男性の精巣と女性の卵巣の両方を有する先天異常

真性半陰陽(はんいんよう)とは、男性の性腺(せいせん)である精巣(睾丸〔こうがん〕)と女性の性腺である卵巣の両方を有する先天異常。半陰陽の一種に相当します。

その半陰陽は、外性器の形態からでは男性か女性かが判断できない状態、あるいは外性器の形態と染色体によって決められる性とが異なっている状態。半陰半陽、インターセックス、両性具有などとも呼ばれます。
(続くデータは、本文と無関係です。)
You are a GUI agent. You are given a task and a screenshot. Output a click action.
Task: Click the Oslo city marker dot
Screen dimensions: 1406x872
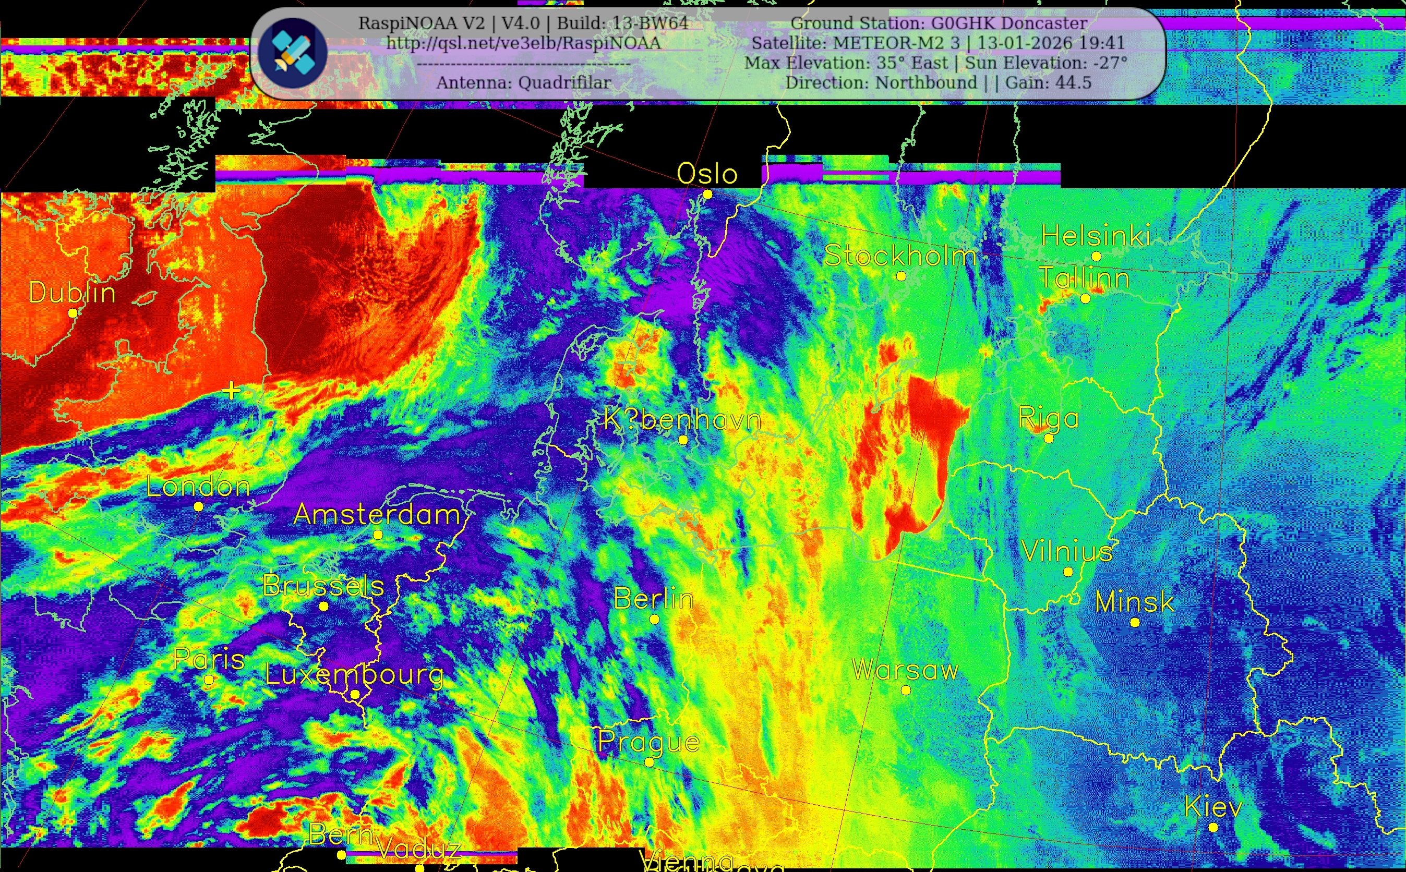tap(708, 194)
また、この状態を有する人を半陰陽者、インターセクシュアル、両性具有者、あるいは、ふたなりと呼ぶこともあります。

胎児期の性の分化発達の過程で生じた単体奇形の一種で、その過程で細胞分裂がうまくいかなかったり、性を決定する遺伝子に異常が起こったりすると半陰陽が起こると考えられています。

半陰陽には、真性半陰陽のほか、仮性半陰陽などがあります。仮性半陰陽は、性腺は男女いずれか一方のみしかないものの、外性器の形が染色体による性別と逆になっている状態。染色体による性は男性なのに女性のような外性器を有する男性仮性半陰陽と、逆に染色体による性は女性なのに男性のような外性器を有する女性仮性半陰陽とがあります。
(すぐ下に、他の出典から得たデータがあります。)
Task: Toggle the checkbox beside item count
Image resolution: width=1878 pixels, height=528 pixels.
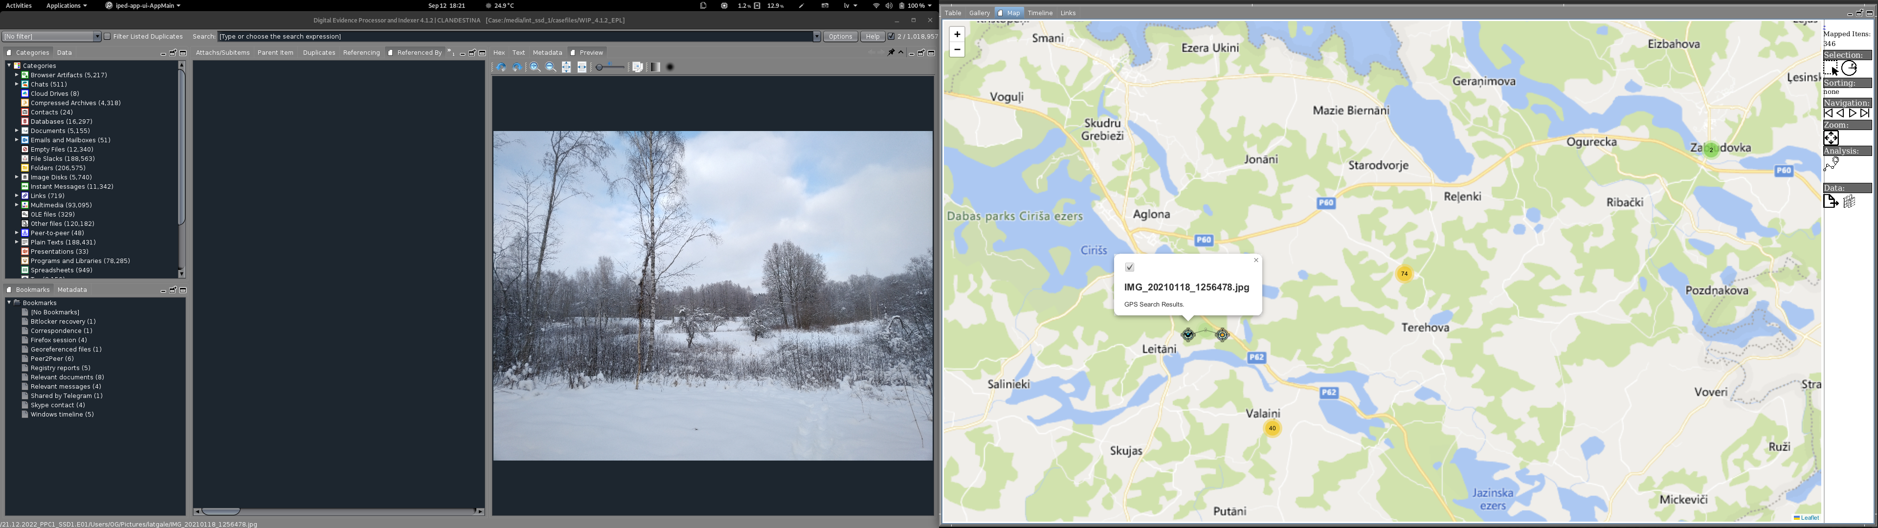Action: [x=891, y=36]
真性半陰陽は、半陰陽のうちでは最も高度な先天性の形態異常で、まれな疾患です。精巣と卵巣が別々に存在するものと、一つの性腺内に精巣と卵巣の両方の組織が共存するもの(卵精巣)とがあります。外性器は女性的なことも、男性的なこともあり、そのいずれとも決定しにくいこともあります。真性半陰陽の染色体は、46XXの女性型が約60パーセントを占めます。

思春期になると、精巣と卵巣からホルモンが分泌されるため、二次性徴の異常が現れてきます。男児として育てられてきた人では、女性ホルモンが卵巣から分泌されるために、生理が始まったり、乳房が大きくなったりします。女児として育てられてきた人では、精巣から分泌される男性ホルモンの作用で、ひげが生えたり、声変わりしたりします。 

真性半陰陽の多くは、出生直後に医師や看護師によって発見されます。すでに外性器の形態を見ても男女の判別ができない場合には、性別の決定に染色体や性染色体の検査が必要となることがあります。

新生児では、染色体上の性と社会生活上の性とを一致させないほうがよい場合、つまり染色体は男性型であっても女性としたほうが自然な社会生活を送れるであろうと考えられる場合もあるので、子供の性の決定に関しては、外性器や内性器の有無を参考に医師と両親がよく話し合って行います。

出生時に発見することが望ましいのですが、思春期や成人後に真性半陰陽が発見されることもあります。幼児期から早くも第二次性徴が起こった早発思春期の場合、あるいは思春期になって女児のはずなのに初経(初潮)がなかったり、陰核の肥大や多毛などの男性化が起こってくる場合、反対に男児のはずなのに乳房の肥大が認められるなどの場合には、できるだけ早く小児科、あるいは内科、内分泌代謝内科などの専門医の診断を受けるようにします。

真性半陰陽の検査と診断と治療

小児科、内科、内分泌代謝内科の医師による真性半陰陽の診断では、染色体検査や、ホルモン測定などの検査を行います。最終的には、試験開腹をし、性腺の生検をして精巣、卵巣の両方があることを確認します。

この真性半陰陽の治療で最も大事なことは、育てていく性を決めることです。一般的には、染色体や精巣、卵巣によって将来の性を決めるより、現在の外性器の状態、将来の生活、本人の希望や心理状態をも考慮して、男性か女性かを決めます。性腺は、選択した性に従って男性は精巣を、女性は卵巣を残します。精巣と卵巣が共存する卵精巣は、性のいかんによらず切除します。

真性半陰陽の子供は陰茎も腟(ちつ)も未熟なことが多いので、男性として生きていく決定をした場合には陰茎形成術を、女性として生きていく決定をした場合には腟形成術を行います。また、選択した性に応じた性ホルモンの補充療法も必要に応じて行います。